TASK ITEM ::
Copy out all lines in the data below containing the string "Facebook".

Items from a data source
■ ■ ■ ■

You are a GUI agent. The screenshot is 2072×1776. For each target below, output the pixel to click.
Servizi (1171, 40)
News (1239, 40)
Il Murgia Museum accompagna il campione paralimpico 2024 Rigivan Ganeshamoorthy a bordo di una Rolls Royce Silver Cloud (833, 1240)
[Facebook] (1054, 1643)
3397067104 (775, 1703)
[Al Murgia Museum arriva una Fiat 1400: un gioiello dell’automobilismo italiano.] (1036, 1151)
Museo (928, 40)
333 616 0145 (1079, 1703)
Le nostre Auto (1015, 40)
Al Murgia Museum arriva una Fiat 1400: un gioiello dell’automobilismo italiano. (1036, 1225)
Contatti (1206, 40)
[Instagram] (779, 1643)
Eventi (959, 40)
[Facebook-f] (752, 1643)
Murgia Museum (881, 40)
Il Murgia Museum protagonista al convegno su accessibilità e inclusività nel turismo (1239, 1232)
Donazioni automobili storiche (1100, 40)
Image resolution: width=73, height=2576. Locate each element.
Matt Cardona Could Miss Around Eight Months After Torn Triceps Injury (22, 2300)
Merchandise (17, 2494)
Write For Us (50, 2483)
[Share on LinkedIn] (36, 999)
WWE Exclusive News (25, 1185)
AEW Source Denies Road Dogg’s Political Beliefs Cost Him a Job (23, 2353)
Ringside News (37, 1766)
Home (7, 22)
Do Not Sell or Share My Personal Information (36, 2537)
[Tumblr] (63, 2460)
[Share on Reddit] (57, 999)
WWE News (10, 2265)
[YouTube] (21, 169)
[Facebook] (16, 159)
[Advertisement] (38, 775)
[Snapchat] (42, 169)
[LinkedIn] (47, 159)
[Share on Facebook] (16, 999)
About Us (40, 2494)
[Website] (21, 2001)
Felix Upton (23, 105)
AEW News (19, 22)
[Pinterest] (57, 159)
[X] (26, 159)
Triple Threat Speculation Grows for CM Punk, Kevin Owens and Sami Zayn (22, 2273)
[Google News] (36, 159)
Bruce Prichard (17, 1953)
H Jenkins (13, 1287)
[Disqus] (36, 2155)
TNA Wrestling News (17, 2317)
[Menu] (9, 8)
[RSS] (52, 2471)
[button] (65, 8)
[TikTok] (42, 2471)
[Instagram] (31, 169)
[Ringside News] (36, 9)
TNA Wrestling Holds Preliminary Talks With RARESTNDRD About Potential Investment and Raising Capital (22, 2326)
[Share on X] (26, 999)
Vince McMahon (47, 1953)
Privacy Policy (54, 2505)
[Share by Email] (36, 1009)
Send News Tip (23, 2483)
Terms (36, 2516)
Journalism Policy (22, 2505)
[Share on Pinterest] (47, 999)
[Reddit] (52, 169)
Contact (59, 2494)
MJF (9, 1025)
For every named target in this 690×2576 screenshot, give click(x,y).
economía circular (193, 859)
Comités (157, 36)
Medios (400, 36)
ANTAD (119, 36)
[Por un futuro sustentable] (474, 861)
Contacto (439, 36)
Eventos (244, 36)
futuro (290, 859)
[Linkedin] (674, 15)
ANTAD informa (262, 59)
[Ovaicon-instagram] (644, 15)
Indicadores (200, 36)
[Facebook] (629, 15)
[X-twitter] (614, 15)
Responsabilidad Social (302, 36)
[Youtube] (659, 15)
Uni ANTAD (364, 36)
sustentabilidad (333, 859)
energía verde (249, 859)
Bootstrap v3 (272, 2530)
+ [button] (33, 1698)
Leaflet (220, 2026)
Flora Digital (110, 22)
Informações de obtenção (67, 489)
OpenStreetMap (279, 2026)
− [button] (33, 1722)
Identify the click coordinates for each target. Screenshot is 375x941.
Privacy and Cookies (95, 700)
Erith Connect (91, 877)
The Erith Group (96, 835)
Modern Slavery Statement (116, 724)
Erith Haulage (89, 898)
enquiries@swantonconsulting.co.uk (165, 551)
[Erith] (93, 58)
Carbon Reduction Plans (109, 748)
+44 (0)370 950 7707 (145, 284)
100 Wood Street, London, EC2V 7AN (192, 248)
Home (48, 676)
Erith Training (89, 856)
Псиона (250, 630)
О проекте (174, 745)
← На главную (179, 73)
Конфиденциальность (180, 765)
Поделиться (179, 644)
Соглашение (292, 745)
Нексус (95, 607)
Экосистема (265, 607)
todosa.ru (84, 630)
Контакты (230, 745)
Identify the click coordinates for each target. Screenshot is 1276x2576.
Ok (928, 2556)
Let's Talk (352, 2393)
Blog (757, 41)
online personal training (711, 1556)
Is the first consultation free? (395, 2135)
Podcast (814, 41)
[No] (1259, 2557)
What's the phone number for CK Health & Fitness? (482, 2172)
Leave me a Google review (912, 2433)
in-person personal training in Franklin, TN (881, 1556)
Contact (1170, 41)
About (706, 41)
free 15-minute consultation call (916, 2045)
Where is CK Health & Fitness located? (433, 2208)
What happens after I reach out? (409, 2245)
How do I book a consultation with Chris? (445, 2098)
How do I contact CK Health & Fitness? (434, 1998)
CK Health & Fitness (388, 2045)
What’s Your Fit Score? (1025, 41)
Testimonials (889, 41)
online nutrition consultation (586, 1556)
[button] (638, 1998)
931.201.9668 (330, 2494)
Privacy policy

■ ■ ■ ■

SOLUTION TO THIS EXERCISE ::
[Facebook] (1054, 1643)
[Facebook-f] (752, 1643)
[Facebook] (16, 159)
[Share on Facebook] (16, 999)
[Facebook] (629, 15)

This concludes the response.